Sunday, September 21, 2014

contagious laughter


rltz |  The mode of spread of this disease would seem to be from person to person. In most instances it was possible to trace recent contact with someone exhibiting the same symptoms. This might suggest a virus disease spread by droplet infection. The results of the laboratory examination, the lack of abnormal signs on the physical examination and the fact that the majority of the patients had more than one attack of the disease are against an infectious aetiology.

Contamination of food by toxic substances is possible explanation. Seeds of Datura Stramonium contaminating wheat and maize flour have been responsible for epidemics of food poisoning in East Africa (Anderson et al, 1944; Raymond 1944). This disease begins soon after eating posho made from the flour contaminated with the seeds and bears a superficial resemblance to the present syndrome. However, the dry mouth, fixed and dilated pupils and the muscular inco-ordination found in datura poisoning were not seen in Bukoba. Also symptoms only last a few hours as opposed to the average of seven days with the illness under discussion. No food factor which was peculiar to the people attacked has been found. No foreign seeds were found in the maize samples taken. A toxic food factor could not explain the spread of the disease from one person to another.

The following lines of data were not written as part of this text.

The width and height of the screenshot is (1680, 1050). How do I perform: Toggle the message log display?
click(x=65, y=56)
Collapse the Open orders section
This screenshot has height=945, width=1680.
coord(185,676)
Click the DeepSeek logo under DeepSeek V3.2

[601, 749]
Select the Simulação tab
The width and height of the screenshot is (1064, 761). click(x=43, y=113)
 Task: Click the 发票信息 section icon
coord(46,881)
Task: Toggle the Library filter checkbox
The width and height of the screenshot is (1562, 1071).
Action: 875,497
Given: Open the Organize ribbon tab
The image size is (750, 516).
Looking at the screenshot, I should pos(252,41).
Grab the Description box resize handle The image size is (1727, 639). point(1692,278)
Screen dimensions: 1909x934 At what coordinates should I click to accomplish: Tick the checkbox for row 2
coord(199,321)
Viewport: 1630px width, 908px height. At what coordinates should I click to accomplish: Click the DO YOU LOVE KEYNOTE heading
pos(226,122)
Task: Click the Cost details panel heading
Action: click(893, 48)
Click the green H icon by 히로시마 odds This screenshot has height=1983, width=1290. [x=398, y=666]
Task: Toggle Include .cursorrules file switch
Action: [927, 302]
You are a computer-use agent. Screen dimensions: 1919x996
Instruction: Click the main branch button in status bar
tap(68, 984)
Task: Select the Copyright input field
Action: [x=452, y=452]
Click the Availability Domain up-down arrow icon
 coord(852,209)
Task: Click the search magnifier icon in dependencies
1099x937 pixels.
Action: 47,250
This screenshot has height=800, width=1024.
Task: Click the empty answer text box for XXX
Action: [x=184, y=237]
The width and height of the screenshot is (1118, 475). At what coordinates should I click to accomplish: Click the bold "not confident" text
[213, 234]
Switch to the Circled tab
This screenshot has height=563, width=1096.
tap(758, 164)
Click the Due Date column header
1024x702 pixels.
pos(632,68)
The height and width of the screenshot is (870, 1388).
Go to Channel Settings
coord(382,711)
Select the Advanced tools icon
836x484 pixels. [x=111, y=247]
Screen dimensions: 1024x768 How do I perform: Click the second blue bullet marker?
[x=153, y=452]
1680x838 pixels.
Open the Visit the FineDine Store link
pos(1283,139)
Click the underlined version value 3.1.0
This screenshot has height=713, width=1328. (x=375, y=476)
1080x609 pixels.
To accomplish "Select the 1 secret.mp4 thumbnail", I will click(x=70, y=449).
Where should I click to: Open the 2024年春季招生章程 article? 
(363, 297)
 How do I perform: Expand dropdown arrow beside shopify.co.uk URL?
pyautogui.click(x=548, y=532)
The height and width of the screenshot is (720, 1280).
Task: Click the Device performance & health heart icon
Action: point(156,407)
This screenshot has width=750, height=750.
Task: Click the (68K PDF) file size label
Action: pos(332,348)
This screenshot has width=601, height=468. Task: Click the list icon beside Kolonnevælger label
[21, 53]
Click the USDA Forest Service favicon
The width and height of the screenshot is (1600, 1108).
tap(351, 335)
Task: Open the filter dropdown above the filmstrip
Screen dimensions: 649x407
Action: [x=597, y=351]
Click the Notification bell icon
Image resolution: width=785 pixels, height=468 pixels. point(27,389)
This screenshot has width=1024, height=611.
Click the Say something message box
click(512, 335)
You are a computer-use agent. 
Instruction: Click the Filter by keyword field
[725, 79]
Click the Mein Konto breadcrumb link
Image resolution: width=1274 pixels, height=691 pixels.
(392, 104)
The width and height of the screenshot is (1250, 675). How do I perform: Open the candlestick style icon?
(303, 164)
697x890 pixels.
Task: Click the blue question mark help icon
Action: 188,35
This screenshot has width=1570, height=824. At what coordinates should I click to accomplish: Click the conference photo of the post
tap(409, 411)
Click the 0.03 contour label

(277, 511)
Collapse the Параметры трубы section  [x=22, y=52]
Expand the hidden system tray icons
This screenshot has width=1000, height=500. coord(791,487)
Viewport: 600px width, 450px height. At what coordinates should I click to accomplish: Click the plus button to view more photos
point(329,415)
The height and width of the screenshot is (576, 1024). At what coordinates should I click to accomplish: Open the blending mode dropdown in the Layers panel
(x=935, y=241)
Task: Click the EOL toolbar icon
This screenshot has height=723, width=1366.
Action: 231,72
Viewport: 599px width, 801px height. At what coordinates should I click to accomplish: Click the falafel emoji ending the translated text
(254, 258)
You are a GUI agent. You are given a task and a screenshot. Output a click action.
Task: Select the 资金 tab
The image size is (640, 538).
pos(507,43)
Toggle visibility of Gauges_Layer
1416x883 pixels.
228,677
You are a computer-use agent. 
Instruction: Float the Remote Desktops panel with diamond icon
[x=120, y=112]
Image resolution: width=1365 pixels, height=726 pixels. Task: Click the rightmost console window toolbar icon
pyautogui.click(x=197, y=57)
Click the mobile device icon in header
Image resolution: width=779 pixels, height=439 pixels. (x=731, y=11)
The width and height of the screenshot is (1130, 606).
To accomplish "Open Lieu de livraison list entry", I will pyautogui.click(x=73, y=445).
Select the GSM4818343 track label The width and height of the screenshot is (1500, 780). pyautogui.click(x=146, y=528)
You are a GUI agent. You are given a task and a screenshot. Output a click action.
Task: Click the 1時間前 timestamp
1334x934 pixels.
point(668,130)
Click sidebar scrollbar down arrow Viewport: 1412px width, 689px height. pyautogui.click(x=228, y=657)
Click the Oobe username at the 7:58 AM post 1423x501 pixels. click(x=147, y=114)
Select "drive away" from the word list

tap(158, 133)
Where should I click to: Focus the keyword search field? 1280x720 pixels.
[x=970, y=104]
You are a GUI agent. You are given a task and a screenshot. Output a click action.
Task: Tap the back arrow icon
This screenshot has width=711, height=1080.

The third possibility of mass hysteria seems the most likely explanation. We are at a loss to explain why the disease first started. Close questioning f the girls involved has failed to produce any reasons for the initial attack. Once started, this mass hysteria could spread without the original precipitating factors being present.

The middle ages in Europe produced several epidemics of mass hysteria, of which the dancing manias of Germany and Italy are the best known (Major, 1954.) These followed on the Black Death and are assumed to be a product of the dislocation of normal life caused by the plague.

Hecker (1844) describes the following example of how the tendency to sympathy and imitation increases under excitement: “In a Lancashire cotton shop in 1787 a woman worker put a mouse down the neck of a companion who had a dread of mice; the fit which she immediately threw continued with violent convulsions for 24 hours. On the next day three other women had fits and by the fourth no less than 24 people had been affected; among these was a male factory worker so exhausted by restraining the hysterical women that he had caught the illness himself. The disease spread to neighbouring factories because of the fear aroused by a theory that the illness was due to some sort of cotton poisoning.”

In Tanganyika, in the village of Kanyangereka, where most of one family were attacked, a man of 52 years of age living nearby saw these people during their attacks. He was very upset at the sight of their suffering, and soon after returning to his hut, where he lived along, he felt something telling him to laugh and cry and shout. This he continued to do for most of the night.

The type of mental disorder that affects a community is influenced by the culture of this particular community. Examples of this are Amok and Latah in Malaya, Koro in China and Arctic Hysteria in Siberia (Leighton and Hughes, 1961). These authors describe a religious revival in Kentucky, U.S.A. in 1800 where the population became so fearful of their future after death that many began to exhibit jerky movements and to fall down in an apparent state of unconsciousness. Others took to barking like dogs, and this spread from person to person.

This epidemic in Tanganyika of laughing and crying requires further study. In order to interpret this behavior as normal or pathological, a study of the culture context should be made. The Kentucky outbreak followed a pattern similar to the emotional release of the New England revival a few years before. We can find no written or verbal record of this present epidemic having occurred in the Bukoba district previously.

SUMMARYAn epidemic of laughing, crying and restlessness in the Bukoba district of Northern Tanganyika is described. The disease commenced in a girls’ school and has since spread to other schools and to villages in the area. No significant abnormal physical signs were found and all laboratory tests were normal. There have been no fatalities. No toxic factor in the food supply was found. It is suggested that this is mass hysteria in a susceptible population. This is probably a culturally determined disease.